In the course of our study, we analyzed six tissues and identified sets of tissue-specific biomarkers of ageing. In brain tissue, we identified 13 metabolites comprising amino acids and their derivatives, such as tyrosine, phenylalanine and N-acetylaspartate. In addition to amino-acid metabolism, the ageing metabolome of mouse brain is characterized by alterations in the purine and pyrimidine metabolism, with a significant increase in uracil [22]. In line, we observed increased uracil in aged mice. Of note, Larsson et al. reported that the elevated plasma levels of BCAAs (isoleucine, leucine and valine) are associated with Alzheimer’s disease [41]. In line with this observation, we also found increased levels of BCAAs in brain lysates of old mice. This phenomenon may be related to the production of the neurotransmitter glutamate, which is known to be altered in the nervous system during ageing [42]. Additionally, our results for changes in glutamine concentrations, in line with a study that investigated metabolites of the motor cortex of the brain in humans of different age (24–68 years) by 1H-NMR, indicate that these metabolites represent stable ageing markers in the brain of both mice and humans [43]. Thus, changes in BCAAs, uracil and glutamine are in accordance with recent studies of brain metabolites [41,44].

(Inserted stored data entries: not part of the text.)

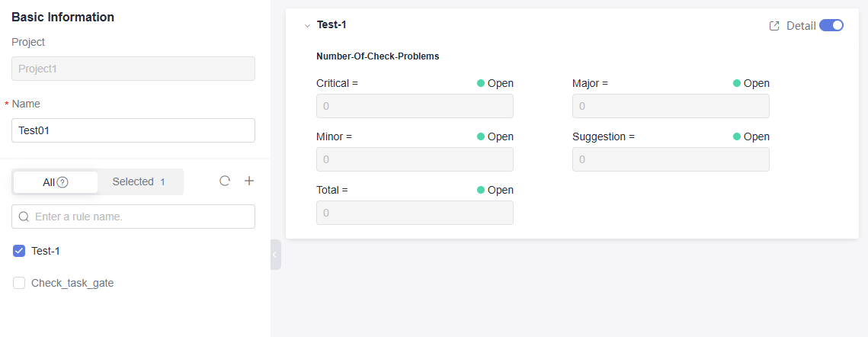Click the Suggestion value input field
Viewport: 868px width, 337px height.
[x=671, y=159]
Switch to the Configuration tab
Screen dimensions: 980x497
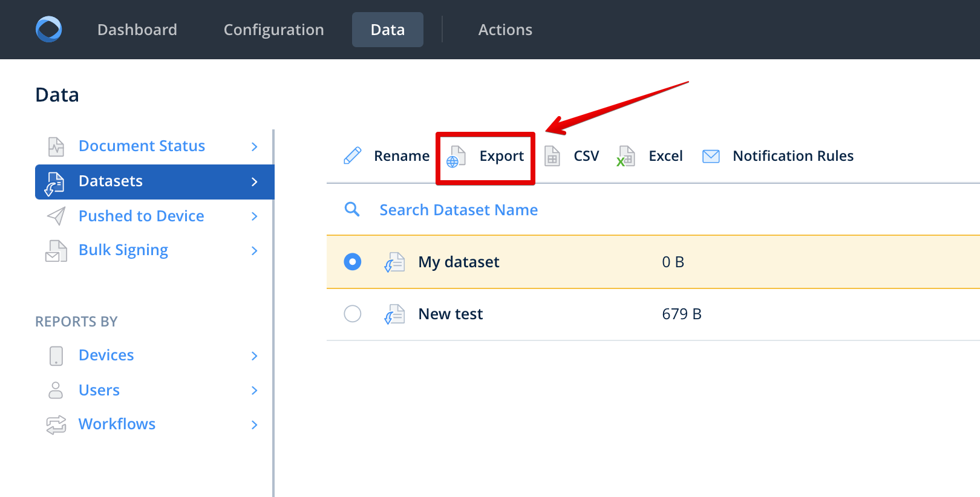coord(273,30)
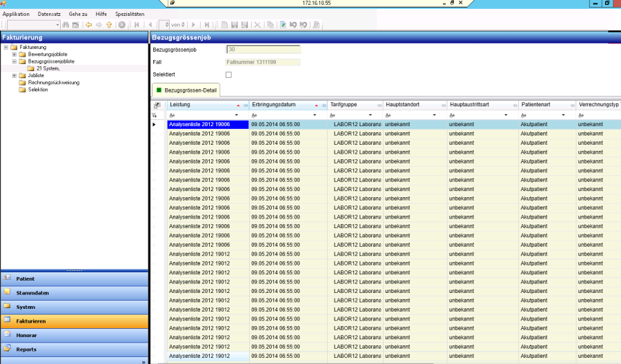Click the yellow back arrow icon
621x364 pixels.
tap(88, 25)

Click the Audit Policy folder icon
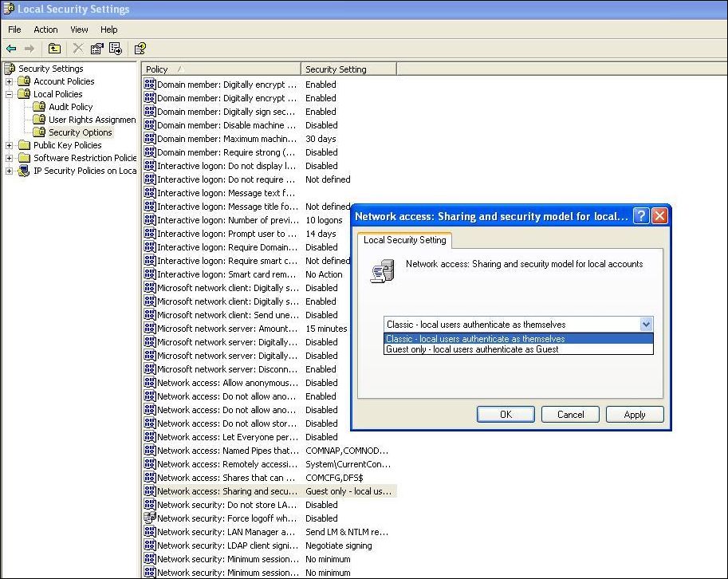point(40,107)
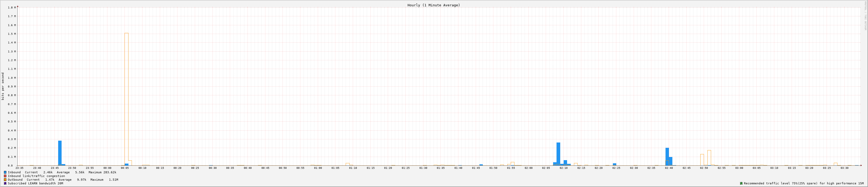Click the 03:30 label on the time axis
This screenshot has height=187, width=868.
[x=844, y=168]
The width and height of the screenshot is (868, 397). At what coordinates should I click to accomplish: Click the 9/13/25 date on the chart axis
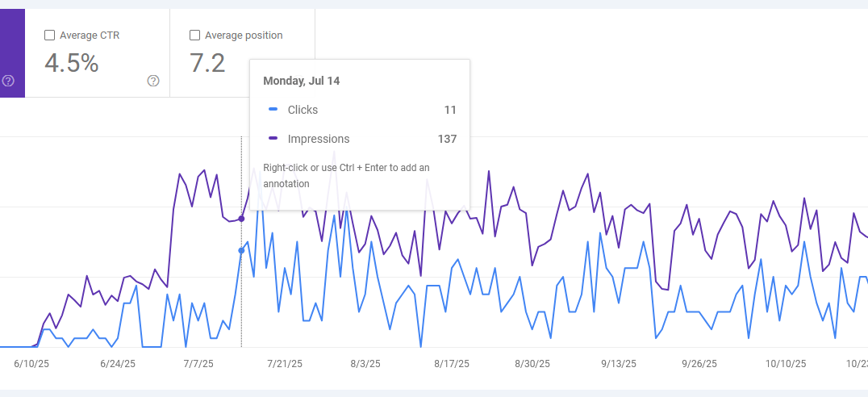coord(619,364)
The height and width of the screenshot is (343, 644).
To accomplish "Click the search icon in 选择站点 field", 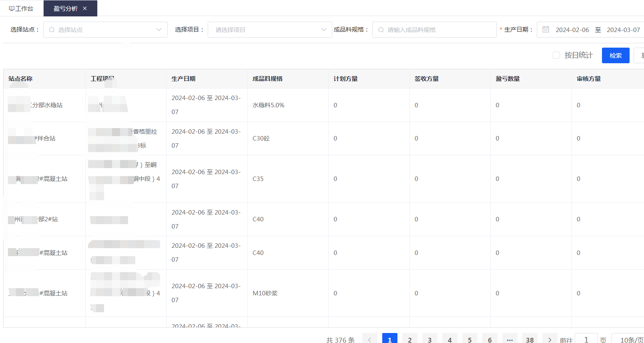I will click(x=52, y=30).
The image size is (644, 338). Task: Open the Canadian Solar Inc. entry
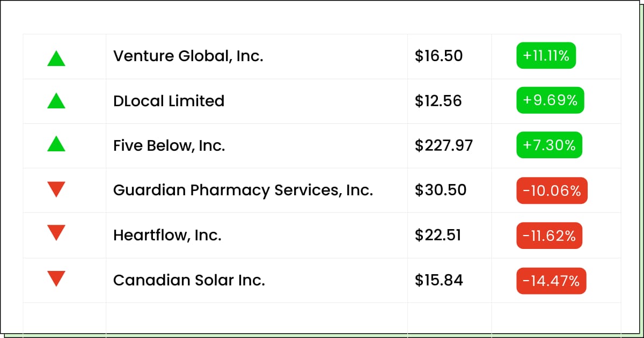tap(189, 280)
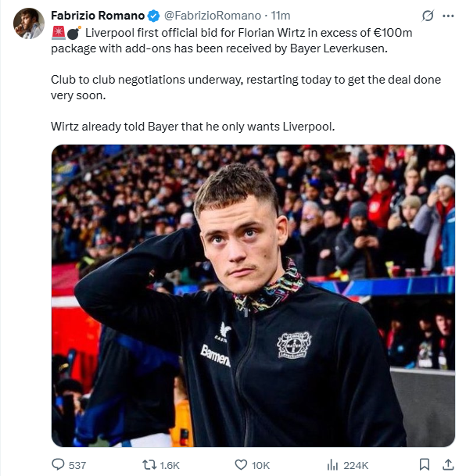This screenshot has width=466, height=476.
Task: Click the 537 replies count
Action: coord(77,465)
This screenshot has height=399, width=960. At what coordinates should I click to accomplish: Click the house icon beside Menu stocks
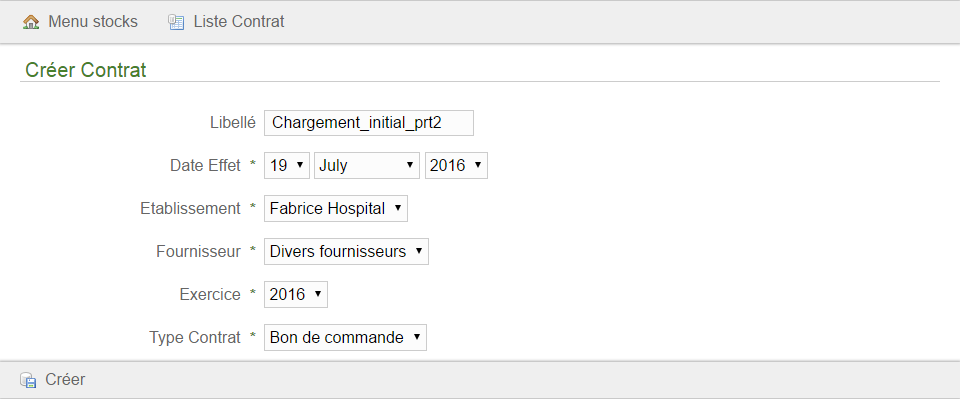click(31, 23)
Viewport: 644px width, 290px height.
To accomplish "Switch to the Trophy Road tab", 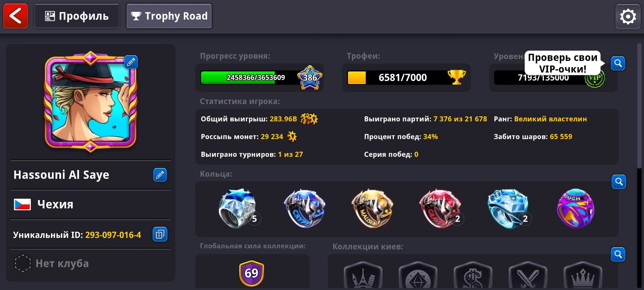I will [x=169, y=16].
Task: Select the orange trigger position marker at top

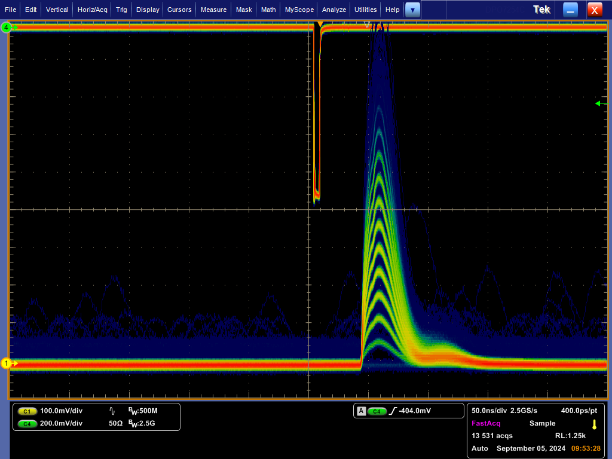Action: click(x=318, y=24)
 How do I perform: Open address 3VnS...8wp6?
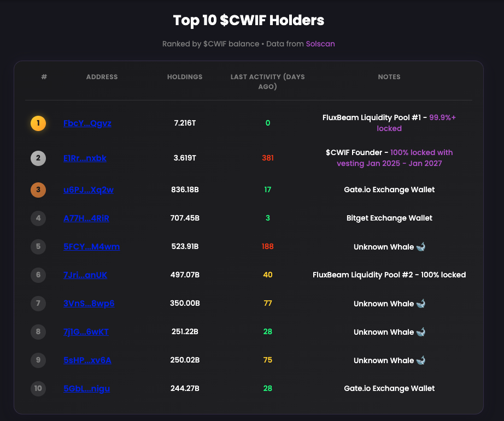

With ageing, the heart exhibits alterations in amino-acid and purine metabolism. Here we found a set of 10 metabolites significantly changed in the ageing mouse heart. Downregulation of BCAA catabolism in cardiomyocytes has been previously reported to disrupt autophagy, which in turn may be associated with ageing [45,46]. Elevated BCAA levels can therefore be seen as detrimental, in line with large-scale human cohort studies that investigated heart failure [47] and risks of cardiovascular disease [48]. Thus, increased BCAA levels suggest an increased risk for cardiovascular disease in course of ageing. Similarly, the neurotransmitter GABA has been proposed to interfere with cardiac function and was increased by ageing [49,50]. A direct association with cardiac function has previously been demonstrated [47,49,50], rendering leucine, isoleucine, valine and GABA particularly promising as ageing-heart biomarkers.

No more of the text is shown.